PROBLEM REQUIREMENTS ▸ Reproduce the rows from the line with "You are a GUI" to the line with "(x=747, y=516)", changing "waist" to "hip" and keeping everything else the same. Give only those lines.

RECORDS FOR THE TASK ▸
┌──
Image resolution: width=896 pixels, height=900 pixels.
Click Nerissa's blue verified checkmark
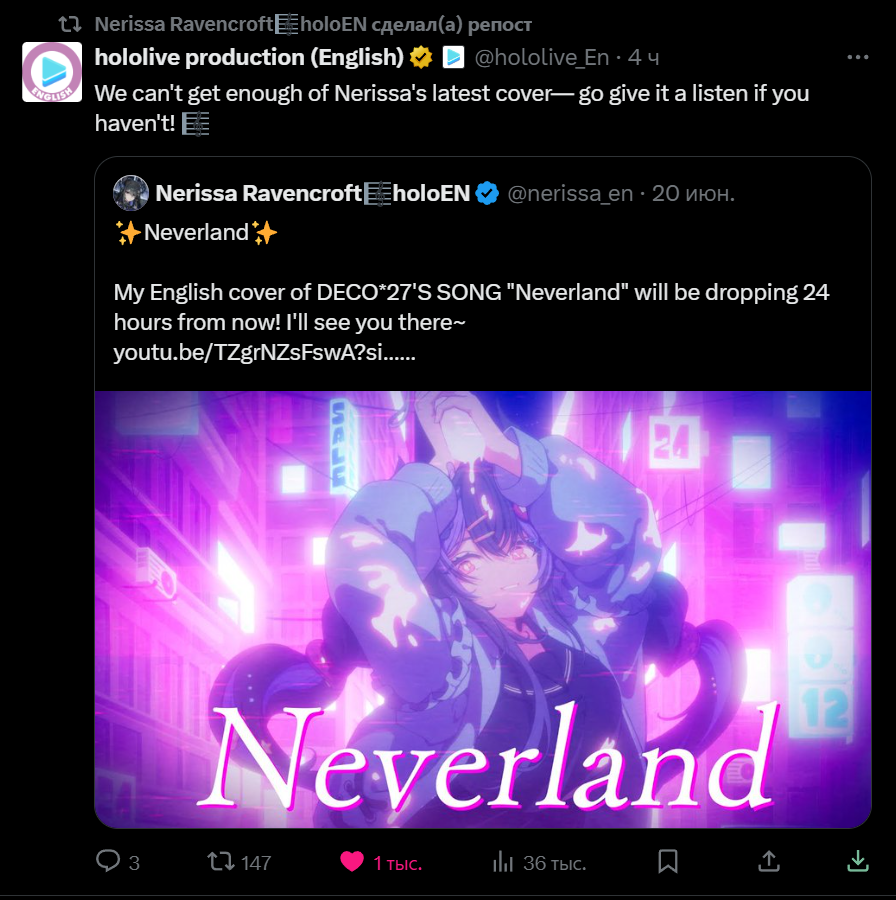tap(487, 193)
└──
┌──
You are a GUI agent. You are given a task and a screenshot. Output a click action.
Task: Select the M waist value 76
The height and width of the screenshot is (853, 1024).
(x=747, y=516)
└──
RIGHT ANSWER ▸
You are a GUI agent. You are given a task and a screenshot. Output a click action.
Task: Select the M hip value 76
The height and width of the screenshot is (853, 1024).
(x=747, y=516)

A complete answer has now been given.